Discussion in 'Community Discussion' started by Noisemaker, Apr 27, 2010.

  1. Noisemaker Guest

    Mar 13, 2009
    I'm looking to start a small business from home, and I want to have my clients pay via paypal (or something equally as simple and easy, and credit card friendly).

    Now, they will be paying for a service that will happen after they've paid. IE, they go to my website, click to buy, checkout, then I receive notice of their payment, complete the service for them, and send them notice of it being done (with the proper proof, receipt, etc).

    During the purchase, I would want them to be able to fill out a comment/notes field with required extra information.

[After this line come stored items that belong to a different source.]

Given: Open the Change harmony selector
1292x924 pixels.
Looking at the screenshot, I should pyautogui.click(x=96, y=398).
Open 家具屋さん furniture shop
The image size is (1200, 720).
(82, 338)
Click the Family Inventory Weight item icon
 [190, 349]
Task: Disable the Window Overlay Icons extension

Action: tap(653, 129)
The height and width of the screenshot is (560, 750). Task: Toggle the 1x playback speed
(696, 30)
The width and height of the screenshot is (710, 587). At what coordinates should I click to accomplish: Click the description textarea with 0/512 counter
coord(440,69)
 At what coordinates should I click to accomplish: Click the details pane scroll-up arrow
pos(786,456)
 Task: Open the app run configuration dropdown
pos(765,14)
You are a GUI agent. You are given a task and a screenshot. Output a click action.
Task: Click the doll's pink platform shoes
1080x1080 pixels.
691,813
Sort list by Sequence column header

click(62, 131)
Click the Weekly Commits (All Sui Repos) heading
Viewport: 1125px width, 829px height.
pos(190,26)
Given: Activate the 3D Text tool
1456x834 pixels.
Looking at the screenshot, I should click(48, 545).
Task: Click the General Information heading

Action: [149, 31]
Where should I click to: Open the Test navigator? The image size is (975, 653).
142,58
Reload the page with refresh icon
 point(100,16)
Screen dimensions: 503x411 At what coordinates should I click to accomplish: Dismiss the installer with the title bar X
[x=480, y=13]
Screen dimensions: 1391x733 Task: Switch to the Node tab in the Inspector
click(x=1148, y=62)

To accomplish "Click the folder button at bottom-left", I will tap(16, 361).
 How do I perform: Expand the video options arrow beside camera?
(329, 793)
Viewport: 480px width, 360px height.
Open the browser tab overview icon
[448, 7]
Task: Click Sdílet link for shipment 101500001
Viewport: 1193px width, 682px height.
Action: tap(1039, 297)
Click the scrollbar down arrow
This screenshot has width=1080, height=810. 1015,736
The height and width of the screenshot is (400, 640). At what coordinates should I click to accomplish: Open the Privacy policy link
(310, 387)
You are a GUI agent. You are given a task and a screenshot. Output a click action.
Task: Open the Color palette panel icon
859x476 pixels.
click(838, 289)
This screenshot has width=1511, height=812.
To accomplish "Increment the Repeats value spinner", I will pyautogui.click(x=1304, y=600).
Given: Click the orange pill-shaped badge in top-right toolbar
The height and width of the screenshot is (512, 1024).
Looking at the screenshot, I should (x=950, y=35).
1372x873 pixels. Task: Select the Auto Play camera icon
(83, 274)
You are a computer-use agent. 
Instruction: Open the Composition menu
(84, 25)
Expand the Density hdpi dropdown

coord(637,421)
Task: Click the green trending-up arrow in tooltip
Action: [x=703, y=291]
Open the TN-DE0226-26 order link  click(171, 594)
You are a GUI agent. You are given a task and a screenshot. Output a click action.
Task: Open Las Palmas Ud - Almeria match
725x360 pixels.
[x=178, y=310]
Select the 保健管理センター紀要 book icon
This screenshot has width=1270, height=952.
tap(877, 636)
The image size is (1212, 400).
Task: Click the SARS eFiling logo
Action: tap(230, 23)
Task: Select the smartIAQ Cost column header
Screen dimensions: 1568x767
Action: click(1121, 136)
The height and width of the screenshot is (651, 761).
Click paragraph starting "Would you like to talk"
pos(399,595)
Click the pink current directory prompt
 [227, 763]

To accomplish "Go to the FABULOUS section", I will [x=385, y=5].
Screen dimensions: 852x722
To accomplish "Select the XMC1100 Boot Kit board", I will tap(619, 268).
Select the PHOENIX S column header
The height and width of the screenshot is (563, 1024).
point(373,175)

    What's the best way to set something like this up? Very few, if any of my clients will be local, so I can't have them meet in person for payment. On top of that, my fees are going to be minimal, so traveling to meet someone is out, as I'd spend more on gas than I'd be getting paid.

    And a side question, do I need to set up the paypal account with a bank account, or can I just have paypal issue me a check or something? I'd prefer not to link my checking account to it from some of the horror stories I've heard, and setting up a second account would be a hassle.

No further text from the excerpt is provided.